Para pemain fintech lending ini memiliki tenggat hingga Selasa, 4 Juli 2023, untuk memenuhi batas ekuitas tersebut.
Adapun syarat permodalan fintech lending diatur dalam POJK 10/2022 tentang Layanan Pendanaan Bersama Berbasis Teknologi Informasi (LPBBTI) atau Fintech P2P Lending, yang diterbitkan pada pada 4 Juli 2022 lalu.
Berikut ini berita fintech Indonesia selengkapnya, seperti dinukil dari Beritasatu.com, Rabu (5/7/2023).
Baca juga: Berita Fintech Hari Ini: DPR Minta Kaji Ulang Moratorium Pinjol
Berita Fintech Indonesia: Wajib Penuhi Ekuitas Minimum
Menurut Kepala Eksekutif Pengawas Perasuransian, Penjaminan dan Dana Pensiun OJK, Ogi Prastomiyono, berdasarkan ketentuan tersebut, setiap penyelenggara fintech lending eksisting diwajibkan untuk memenuhi ekuitas minimum secara berkala sejak aturan diterbitkan.
“Tahun pertama, sebesar Rp 2,5 miliar. Kemudian, naik menjadi Rp 7,5 miliar pada tahun kedua, dan menjadi Rp 12,5 miliar pada tahun ketiga,” ucap Ogi Prastomiyono, dalam konferensi pers hasil Rapat Dewan Komisioner Bulanan (RDKB) OJK, Selasa (4/7/2023).
Disampaikannya, POJK 10/2022 merupakan penyempurnaan regulasi yang diterbitkan OJK untuk industri fintech lending.
Aturan tersebut mengatur mulai dari penyelenggaraan kegiatan usaha, tata kelola, manajemen risiko, perlindungan konsumen, termasuk menyangkut permodalan penyelenggara.
“Tanggal 4 Juli ini menjadi tepat satu tahun POJK itu diterbitkan, kami memantau masih terdapat 33 perusahaan yang masih memiliki ekuitas di bawah Rp 2,5 miliar.
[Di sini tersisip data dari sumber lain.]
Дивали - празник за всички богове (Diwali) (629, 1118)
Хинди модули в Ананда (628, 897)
Itu per April 2023, tapi nanti kita cek pada posisi terakhir ini apa mereka bisa memenuhi?” tegas Ogi.
Melihat ke belakang, maka jumlah penyelenggara fintech lending yang belum memenuhi ekuitas minimum tersebut tercatat mengalami peningkatan. Sebelumnya, OJK sempat menerangkan bahwa ada sebanyak 26 entitas dari 102 entitas yang memiliki modal di bawah Rp 2,5 miliar.
Masih banyaknya penyelenggara yang belum mencapai modal minimum itu tentu akan mendapat teguran dari pihak pengawasan OJK. Namun demikian, Ogi tidak merinci bentuk teguran yang dimaksud.
“Tentunya, OJK akan memberi regulatory action terhadap perusahaan-perusahaan fintech lending yang belum mencapai ekuitas minimum sebesar Rp 2,5 miliar,” tandas Ogi.
Berita Fintech Indonesia: P2P Lending Belum Penuhi Modal Rp2,5 Miliar, OJK Siapkan Sanksi
Otoritas Jasa Keuangan (OJK) menekankan bahwa regulator telah menyiapkan sederet sanksi kepada pemain fintech P2P lending yang belum memenuhi ekuitas minimum Rp12,5 miliar.
Per Mei 2023, OJK mencatat terdapat 33 pemain fintech P2P lending yang belum memenuhi ekuitas minimum Rp2,5 miliar.
Pemenuhan ekuitas ini dilakukan secara bertahap dan setiap penyelenggara wajib memiliki ekuitas paling sedikit Rp12,5 miliar pada 2025.
Ketentuan ini sebagaimana tercantum di dalam Peraturan OJK (POJK) Nomor 10/POJK.05/2022 (POJK 10/2022) tentang Layanan Pendanaan Bersama Berbasis Teknologi Informasi, tepatnya pada Pasal 50.
Deputi Komisioner Pengawas Lembaga Pembiayaan dan Lembaga Jasa Keuangan Lainnya OJK Bambang W. Budiawan menjelaskan bahwa POJK 10/2022 telah mengatur jenis-jenis sanksi apa saja yang dapat dikenakan, termasuk pentahapannya apabila perusahaan P2P lending tidak dapat memenuhi ketentuan modal minimum.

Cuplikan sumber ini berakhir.